### Action item
Where does the string "settings" occur in the records below? Copy every line that holds it.

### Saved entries
= Beginning of Section =

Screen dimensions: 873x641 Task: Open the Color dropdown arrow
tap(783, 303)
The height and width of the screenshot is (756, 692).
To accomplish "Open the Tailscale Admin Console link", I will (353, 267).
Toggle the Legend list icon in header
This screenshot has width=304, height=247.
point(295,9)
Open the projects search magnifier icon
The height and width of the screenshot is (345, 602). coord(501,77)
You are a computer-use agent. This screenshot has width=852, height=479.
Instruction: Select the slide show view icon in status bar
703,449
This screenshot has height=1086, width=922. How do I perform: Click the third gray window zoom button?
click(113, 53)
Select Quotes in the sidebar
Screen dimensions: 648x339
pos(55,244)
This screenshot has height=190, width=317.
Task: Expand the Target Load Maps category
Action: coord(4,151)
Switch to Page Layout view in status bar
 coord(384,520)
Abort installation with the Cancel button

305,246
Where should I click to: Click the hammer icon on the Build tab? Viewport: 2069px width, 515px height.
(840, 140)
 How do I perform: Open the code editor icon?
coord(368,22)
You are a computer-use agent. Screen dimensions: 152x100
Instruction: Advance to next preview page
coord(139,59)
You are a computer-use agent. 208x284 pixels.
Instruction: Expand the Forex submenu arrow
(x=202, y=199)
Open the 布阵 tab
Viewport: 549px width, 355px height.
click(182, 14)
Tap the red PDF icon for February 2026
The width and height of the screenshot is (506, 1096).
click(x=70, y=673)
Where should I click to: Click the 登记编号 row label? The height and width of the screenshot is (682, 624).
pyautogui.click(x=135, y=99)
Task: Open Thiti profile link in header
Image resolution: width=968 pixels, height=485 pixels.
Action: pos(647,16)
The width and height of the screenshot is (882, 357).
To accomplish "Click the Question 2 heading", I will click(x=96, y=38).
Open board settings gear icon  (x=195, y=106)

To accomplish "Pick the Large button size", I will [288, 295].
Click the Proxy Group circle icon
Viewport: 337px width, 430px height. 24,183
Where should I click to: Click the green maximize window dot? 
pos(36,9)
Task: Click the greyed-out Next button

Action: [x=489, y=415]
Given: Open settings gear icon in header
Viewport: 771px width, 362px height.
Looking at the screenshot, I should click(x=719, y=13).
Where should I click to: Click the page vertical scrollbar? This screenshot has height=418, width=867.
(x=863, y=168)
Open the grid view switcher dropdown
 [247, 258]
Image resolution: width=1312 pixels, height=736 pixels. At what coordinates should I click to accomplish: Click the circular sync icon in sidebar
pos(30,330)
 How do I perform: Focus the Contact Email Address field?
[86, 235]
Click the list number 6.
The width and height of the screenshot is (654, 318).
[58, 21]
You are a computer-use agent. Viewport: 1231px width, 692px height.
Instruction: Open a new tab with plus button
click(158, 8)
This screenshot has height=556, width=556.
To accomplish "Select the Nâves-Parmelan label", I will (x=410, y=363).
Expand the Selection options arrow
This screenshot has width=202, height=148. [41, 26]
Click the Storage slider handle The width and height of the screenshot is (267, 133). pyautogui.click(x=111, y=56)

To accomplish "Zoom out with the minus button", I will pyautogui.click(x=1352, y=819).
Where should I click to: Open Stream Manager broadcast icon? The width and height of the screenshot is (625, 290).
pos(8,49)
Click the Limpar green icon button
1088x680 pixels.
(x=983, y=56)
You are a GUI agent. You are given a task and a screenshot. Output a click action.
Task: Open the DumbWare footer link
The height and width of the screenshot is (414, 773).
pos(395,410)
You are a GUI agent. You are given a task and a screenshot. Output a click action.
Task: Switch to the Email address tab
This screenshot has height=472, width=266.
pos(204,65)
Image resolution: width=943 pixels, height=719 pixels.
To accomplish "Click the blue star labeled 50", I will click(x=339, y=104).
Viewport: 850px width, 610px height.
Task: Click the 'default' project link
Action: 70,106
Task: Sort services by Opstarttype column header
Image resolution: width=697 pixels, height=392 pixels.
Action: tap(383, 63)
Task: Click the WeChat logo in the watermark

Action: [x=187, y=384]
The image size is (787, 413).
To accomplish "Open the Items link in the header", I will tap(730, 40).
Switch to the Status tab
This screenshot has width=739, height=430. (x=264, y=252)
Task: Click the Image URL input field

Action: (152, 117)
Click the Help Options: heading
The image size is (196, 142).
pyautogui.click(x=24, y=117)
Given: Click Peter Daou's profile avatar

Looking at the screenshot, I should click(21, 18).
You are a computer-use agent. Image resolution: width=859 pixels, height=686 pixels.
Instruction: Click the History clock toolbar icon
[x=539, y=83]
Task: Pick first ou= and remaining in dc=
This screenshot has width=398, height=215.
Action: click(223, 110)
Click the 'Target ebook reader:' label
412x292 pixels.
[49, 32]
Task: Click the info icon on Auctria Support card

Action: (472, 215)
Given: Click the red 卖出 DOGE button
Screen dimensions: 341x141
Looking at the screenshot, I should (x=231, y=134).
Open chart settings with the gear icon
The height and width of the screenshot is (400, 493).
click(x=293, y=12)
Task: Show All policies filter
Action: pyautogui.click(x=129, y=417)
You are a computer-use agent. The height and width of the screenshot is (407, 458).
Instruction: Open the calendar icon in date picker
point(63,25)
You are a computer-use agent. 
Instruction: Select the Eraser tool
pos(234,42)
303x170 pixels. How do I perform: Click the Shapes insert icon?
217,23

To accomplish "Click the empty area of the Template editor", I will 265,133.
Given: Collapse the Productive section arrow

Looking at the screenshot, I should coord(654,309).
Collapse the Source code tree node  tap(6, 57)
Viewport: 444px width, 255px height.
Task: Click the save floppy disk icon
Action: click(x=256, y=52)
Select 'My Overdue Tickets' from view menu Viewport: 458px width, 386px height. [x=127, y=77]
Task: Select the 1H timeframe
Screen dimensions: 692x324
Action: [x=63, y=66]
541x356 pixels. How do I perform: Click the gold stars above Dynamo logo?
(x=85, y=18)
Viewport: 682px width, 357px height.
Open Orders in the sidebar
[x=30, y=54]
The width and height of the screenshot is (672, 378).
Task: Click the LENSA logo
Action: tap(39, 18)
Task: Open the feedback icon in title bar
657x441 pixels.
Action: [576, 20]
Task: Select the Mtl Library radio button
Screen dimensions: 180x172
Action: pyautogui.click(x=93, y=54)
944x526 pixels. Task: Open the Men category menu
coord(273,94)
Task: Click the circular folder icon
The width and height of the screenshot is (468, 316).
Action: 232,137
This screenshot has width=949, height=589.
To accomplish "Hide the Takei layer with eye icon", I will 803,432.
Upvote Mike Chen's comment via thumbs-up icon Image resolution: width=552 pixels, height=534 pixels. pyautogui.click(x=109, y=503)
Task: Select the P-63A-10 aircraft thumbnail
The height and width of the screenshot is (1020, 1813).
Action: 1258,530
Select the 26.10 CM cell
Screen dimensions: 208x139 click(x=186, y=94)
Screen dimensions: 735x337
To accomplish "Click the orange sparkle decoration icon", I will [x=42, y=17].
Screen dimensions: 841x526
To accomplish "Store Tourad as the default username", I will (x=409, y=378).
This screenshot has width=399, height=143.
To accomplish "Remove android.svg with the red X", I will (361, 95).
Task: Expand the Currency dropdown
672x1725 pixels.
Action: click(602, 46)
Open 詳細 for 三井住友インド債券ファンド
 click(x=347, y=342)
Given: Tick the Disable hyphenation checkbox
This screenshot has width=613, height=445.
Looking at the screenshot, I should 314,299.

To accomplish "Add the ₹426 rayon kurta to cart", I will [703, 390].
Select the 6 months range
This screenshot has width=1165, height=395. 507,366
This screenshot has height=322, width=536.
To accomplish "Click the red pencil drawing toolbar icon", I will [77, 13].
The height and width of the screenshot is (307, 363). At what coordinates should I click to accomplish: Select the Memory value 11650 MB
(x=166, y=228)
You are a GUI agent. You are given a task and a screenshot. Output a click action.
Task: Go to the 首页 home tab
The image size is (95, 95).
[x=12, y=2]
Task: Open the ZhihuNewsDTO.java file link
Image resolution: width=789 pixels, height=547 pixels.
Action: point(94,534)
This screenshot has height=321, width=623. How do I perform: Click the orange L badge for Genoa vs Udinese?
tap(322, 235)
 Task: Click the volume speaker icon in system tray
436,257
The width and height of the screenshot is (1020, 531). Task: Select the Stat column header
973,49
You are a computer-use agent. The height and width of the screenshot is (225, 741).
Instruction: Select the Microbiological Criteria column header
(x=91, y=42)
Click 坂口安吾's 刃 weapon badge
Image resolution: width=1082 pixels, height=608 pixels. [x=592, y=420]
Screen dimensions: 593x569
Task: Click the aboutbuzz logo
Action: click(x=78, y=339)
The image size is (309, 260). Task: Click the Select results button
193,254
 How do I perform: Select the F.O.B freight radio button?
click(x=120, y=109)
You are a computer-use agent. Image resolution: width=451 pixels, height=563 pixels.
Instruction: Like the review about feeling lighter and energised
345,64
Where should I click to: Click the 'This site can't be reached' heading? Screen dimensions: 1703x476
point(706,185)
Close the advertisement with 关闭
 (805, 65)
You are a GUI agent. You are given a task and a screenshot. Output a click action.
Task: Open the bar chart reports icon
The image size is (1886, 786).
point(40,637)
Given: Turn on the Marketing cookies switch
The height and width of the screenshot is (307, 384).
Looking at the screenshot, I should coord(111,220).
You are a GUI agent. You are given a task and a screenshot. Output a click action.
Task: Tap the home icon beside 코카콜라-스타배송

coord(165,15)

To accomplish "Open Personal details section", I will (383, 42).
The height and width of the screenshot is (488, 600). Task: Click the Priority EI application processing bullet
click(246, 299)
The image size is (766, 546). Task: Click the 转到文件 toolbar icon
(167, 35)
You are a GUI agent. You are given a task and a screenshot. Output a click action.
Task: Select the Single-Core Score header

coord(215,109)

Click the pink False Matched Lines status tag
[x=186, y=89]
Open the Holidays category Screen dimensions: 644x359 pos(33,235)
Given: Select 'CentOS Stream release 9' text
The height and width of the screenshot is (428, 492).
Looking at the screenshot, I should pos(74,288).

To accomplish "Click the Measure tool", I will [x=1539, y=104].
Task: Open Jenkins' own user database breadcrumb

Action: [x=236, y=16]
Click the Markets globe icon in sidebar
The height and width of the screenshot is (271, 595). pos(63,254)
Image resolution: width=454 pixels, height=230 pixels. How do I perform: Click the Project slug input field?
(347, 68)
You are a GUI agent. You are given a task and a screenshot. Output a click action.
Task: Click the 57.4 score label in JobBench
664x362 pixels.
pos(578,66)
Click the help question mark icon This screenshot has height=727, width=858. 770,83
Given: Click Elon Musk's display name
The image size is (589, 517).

= End of Section =

### Answer below
Open board settings gear icon  (x=195, y=106)
Given: Open settings gear icon in header
Open chart settings with the gear icon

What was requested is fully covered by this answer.